→ To be done
Retype the passage on code reuse word for word, beginning at "The virtuousness of" and ending after "toward changing it.".

Reinventing the wheel is bad not only because it wastes time, but because reinvented wheels are often square. There is an almost irresistible temptation to economize on reinvention time by taking a shortcut to a crude and poorly-thought-out version, which in the long run often turns out to be false economy.

—Henry Spencer

The most effective way to avoid reinventing the wheel is to borrow someone else’s design and implementation of it. In other words, to reuse code.

Unix supports reuse at every level from individual library modules up to entire programs, which Unix helps you script and recombine. Systematic reuse is one of the most important distinguishing behaviors of Unix programmers, and the experience of using Unix should teach you a habit of trying to prototype solutions by combining existing components with a minimum of new invention, rather than rushing to write standalone code that will only be used once.

The virtuousness of code reuse is one of the great apple-pie-and-motherhood verities of software development. But many developers entering the Unix community from a basis of experience in other operating systems have never learned (or have unlearned) the habit of systematic reuse. Waste and duplicative work is rife, even though it seems to be against the interests both of those who pay for code and those who produce it. Understanding why such dysfunctional behavior persists is the first step toward changing it.

→ Record set
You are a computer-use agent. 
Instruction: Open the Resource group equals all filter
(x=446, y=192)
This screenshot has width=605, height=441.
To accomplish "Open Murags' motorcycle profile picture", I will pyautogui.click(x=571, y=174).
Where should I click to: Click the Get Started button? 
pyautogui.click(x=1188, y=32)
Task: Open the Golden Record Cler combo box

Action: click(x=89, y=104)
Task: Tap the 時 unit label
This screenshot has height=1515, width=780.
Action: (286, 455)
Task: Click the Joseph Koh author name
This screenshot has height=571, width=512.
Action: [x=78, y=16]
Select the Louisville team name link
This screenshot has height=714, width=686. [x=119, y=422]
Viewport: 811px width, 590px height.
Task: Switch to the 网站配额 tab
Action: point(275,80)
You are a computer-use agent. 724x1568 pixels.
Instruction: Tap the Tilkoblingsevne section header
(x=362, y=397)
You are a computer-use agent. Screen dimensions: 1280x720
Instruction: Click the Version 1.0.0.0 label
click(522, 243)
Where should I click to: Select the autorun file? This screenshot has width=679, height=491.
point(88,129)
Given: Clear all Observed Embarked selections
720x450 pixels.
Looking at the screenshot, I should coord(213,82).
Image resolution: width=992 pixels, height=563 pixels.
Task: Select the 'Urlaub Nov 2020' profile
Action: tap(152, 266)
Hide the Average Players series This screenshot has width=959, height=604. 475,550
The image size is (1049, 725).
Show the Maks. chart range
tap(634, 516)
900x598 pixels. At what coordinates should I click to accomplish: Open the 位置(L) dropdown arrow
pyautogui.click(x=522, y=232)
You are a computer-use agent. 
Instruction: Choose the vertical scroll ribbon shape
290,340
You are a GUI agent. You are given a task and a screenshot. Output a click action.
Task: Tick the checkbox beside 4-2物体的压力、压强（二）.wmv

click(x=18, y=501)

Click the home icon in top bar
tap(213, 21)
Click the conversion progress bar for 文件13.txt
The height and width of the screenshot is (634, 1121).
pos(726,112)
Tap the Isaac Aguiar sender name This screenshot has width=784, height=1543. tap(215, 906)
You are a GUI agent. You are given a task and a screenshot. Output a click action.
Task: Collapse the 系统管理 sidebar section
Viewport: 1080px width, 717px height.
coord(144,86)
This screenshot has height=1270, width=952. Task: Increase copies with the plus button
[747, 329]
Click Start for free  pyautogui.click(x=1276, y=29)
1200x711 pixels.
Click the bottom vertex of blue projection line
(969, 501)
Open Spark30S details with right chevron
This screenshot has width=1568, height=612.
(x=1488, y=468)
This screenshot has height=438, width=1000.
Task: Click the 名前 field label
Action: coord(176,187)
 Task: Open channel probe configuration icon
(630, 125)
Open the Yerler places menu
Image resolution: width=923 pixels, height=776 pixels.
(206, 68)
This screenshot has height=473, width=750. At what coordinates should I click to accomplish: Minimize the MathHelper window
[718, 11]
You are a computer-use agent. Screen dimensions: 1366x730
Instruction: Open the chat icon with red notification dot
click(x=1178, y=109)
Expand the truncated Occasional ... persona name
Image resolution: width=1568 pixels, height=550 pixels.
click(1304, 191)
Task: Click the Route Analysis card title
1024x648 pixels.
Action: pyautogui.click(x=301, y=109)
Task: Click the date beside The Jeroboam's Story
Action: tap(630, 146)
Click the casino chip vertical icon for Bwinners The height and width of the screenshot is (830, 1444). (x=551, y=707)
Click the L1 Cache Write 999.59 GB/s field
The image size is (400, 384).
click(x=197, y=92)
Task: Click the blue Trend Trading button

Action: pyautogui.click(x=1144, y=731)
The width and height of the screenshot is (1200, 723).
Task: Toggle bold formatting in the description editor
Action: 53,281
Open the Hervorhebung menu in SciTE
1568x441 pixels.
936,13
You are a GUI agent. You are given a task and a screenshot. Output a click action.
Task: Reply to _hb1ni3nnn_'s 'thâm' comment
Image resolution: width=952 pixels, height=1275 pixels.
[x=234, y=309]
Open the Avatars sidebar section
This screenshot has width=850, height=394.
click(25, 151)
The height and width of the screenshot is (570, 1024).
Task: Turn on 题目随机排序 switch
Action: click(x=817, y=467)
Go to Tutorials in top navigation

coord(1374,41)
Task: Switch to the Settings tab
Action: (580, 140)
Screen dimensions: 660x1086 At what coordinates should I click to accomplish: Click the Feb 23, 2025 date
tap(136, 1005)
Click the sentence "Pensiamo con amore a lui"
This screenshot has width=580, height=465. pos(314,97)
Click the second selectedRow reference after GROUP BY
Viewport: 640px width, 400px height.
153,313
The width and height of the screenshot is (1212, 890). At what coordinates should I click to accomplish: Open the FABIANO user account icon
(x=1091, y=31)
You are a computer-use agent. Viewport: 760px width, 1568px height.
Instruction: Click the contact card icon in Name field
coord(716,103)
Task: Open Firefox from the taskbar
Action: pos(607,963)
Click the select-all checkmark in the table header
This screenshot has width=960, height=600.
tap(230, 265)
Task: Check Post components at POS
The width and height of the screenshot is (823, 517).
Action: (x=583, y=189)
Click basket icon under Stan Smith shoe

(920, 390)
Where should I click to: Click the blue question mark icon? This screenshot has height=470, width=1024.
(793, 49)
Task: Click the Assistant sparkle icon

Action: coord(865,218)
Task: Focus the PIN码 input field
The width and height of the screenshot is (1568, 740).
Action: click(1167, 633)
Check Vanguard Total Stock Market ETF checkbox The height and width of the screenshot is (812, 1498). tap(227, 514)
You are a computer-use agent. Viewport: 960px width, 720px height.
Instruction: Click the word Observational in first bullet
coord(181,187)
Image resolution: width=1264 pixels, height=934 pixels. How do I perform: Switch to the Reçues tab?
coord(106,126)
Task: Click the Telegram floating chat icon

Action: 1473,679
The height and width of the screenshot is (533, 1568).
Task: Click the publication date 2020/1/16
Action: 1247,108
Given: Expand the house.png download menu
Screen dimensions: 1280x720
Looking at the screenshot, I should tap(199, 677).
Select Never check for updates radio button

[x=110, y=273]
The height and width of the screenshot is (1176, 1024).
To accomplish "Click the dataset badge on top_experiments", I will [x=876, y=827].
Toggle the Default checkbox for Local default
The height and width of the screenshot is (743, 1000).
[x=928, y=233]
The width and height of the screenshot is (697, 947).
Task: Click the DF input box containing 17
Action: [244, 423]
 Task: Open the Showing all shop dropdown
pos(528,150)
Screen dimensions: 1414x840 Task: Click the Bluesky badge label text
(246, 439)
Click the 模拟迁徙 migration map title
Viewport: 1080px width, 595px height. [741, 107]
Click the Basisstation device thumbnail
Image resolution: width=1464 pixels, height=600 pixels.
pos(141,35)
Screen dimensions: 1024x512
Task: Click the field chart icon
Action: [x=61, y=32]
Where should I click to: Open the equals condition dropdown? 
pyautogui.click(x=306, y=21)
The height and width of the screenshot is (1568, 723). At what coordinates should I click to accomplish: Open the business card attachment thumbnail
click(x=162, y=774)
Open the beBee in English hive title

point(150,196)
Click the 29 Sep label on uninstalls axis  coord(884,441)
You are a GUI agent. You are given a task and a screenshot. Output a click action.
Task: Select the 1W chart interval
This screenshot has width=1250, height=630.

→ Final answer
The virtuousness of code reuse is one of the great apple-pie-and-motherhood verities of software development. But many developers entering the Unix community from a basis of experience in other operating systems have never learned (or have unlearned) the habit of systematic reuse. Waste and duplicative work is rife, even though it seems to be against the interests both of those who pay for code and those who produce it. Understanding why such dysfunctional behavior persists is the first step toward changing it.